*Written instruction 1*.
In the entries below, rewrite the lines starting at the line that contains "How do I perform: Select" and ending at the last line of the entries, keeping the requests as they are. Scale every coordinate in the answers by 0.4, rounding to whole numbers with halves rounded up, and leave out the pictures.

*Text*.
-*-
- Born: May 16, 1955 Washington, D.C., US
- Died: March 20, 2019 (aged 63) Los Angeles, California, US
- Education: University of Maryland Columbia University
- Occupations: Producer; journalist;

= Eunetta T. Boone =

American television writer and producer (1955–2019)

Eunetta T. Boone (May 16, 1955 – March 20, 2019) was an American television writer and producer. She was the creator and writer of several television series. At the time of her death, she was serving as the executive producer and showrunner for the third season of the Disney Channel series Raven's Home.

==Life and career==
Boone was born in Washington, D.C., United States. Her parents ensured that she and her sister were raised "culturally enriched". Boone graduated with a degree in journalism from the University of Maryland and a Master of Science in journalism from Columbia University. She was a sports reporter for the evening edition of The Baltimore Sun, the first African-American woman to hold the position at the newspaper.

In 1990, Boone made the career change from sportswriting when she took a screenwriting workshop offered by the Maryland Film Commission. She later took part in a Warner Bros. writing workshop and held jobs as a staff writer on several series, such as The Fresh Prince of Bel-Air, Roc, and The Parent 'Hood. She became an executive producer and concurrently served on two hit shows for 20th Century Fox and Disney's Touchstone Television, The Hughleys and My Wife and Kids. This led to Boone creating her own comedy series, One on One, and its spinoff, Cuts. UPN canceled One on One and Cuts in 2006 due to its merger with The WB, forming The CW.
-*-
Some entries:

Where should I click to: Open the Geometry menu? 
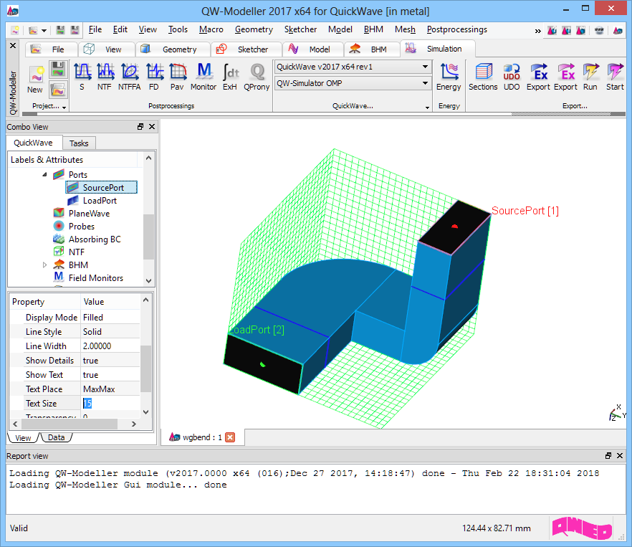pos(254,29)
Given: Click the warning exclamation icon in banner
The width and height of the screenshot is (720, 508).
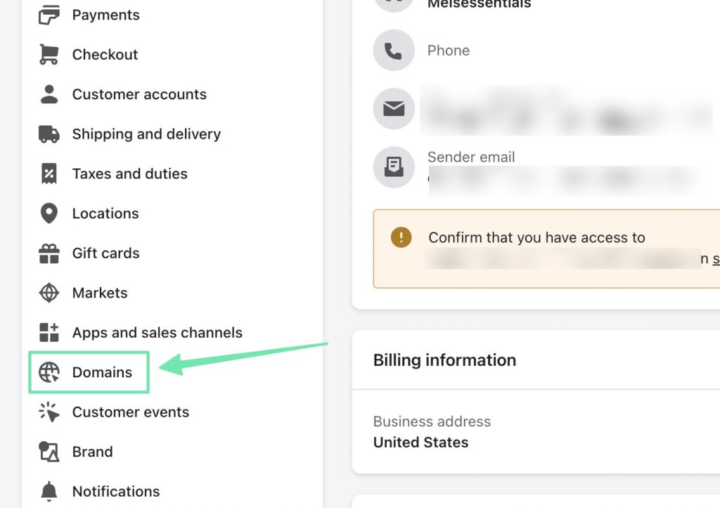Looking at the screenshot, I should click(x=401, y=238).
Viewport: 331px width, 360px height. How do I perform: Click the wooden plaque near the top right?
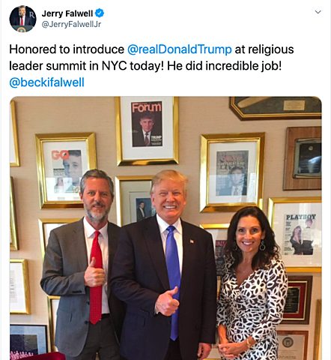302,158
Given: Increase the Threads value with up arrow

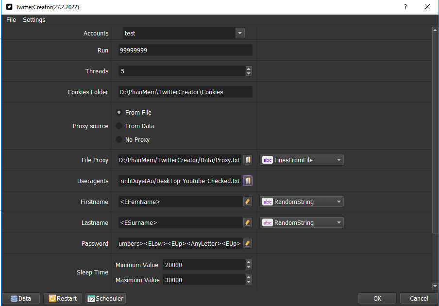Looking at the screenshot, I should [249, 68].
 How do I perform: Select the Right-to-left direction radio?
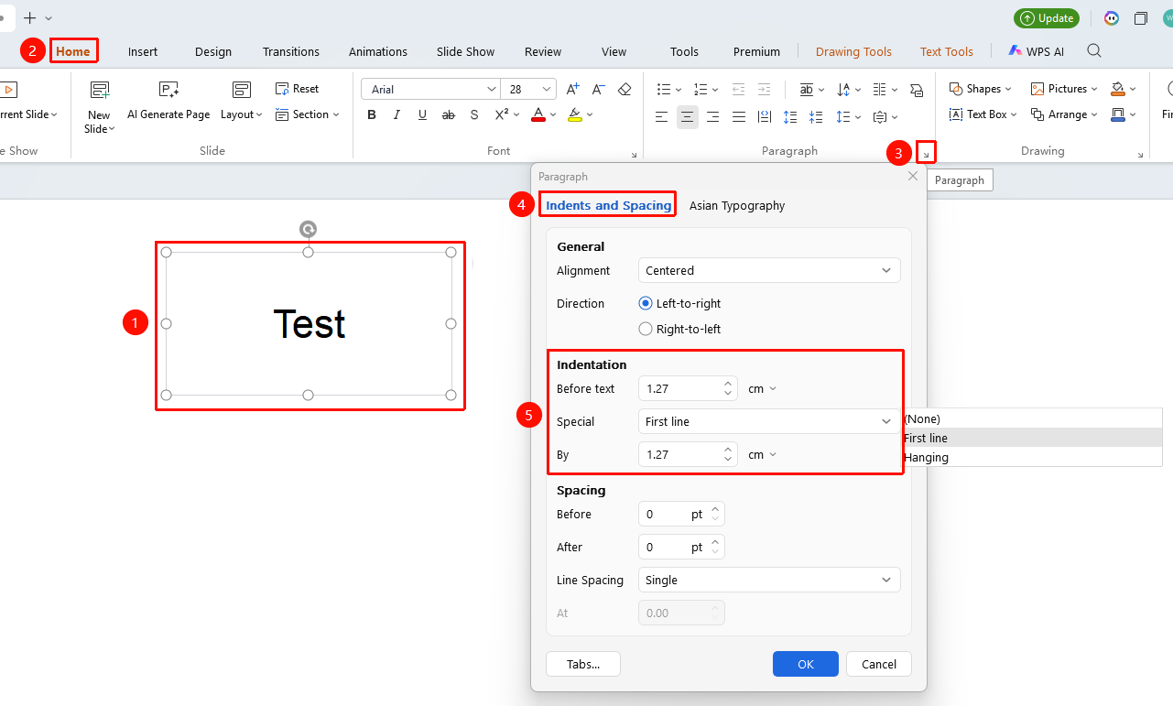(646, 329)
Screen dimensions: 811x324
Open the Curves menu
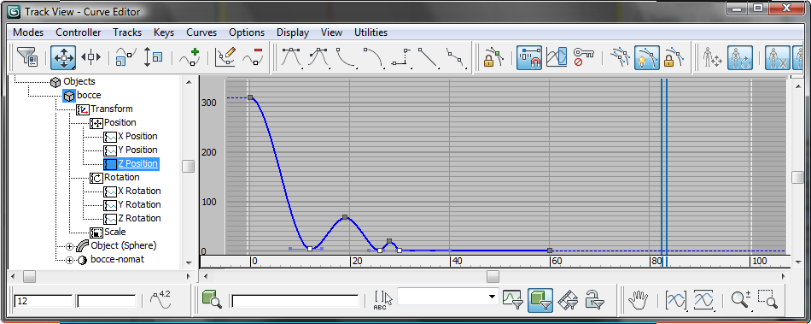tap(201, 32)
-*-
*Written instruction 2*.
From the text about Eunetta T. Boone, reproduce word for word the passage starting at "- Born: May" and ending at "series Raven's Home.".

*Complete answer 1*.
 How do I perform: Select the Right-to-left direction radio?
(258, 132)
Screen dimensions: 811x324
Open the Curves menu
tap(80, 13)

*Complete answer 2*.
- Born: May 16, 1955 Washington, D.C., US
- Died: March 20, 2019 (aged 63) Los Angeles, California, US
- Education: University of Maryland Columbia University
- Occupations: Producer; journalist;

= Eunetta T. Boone =

American television writer and producer (1955–2019)

Eunetta T. Boone (May 16, 1955 – March 20, 2019) was an American television writer and producer. She was the creator and writer of several television series. At the time of her death, she was serving as the executive producer and showrunner for the third season of the Disney Channel series Raven's Home.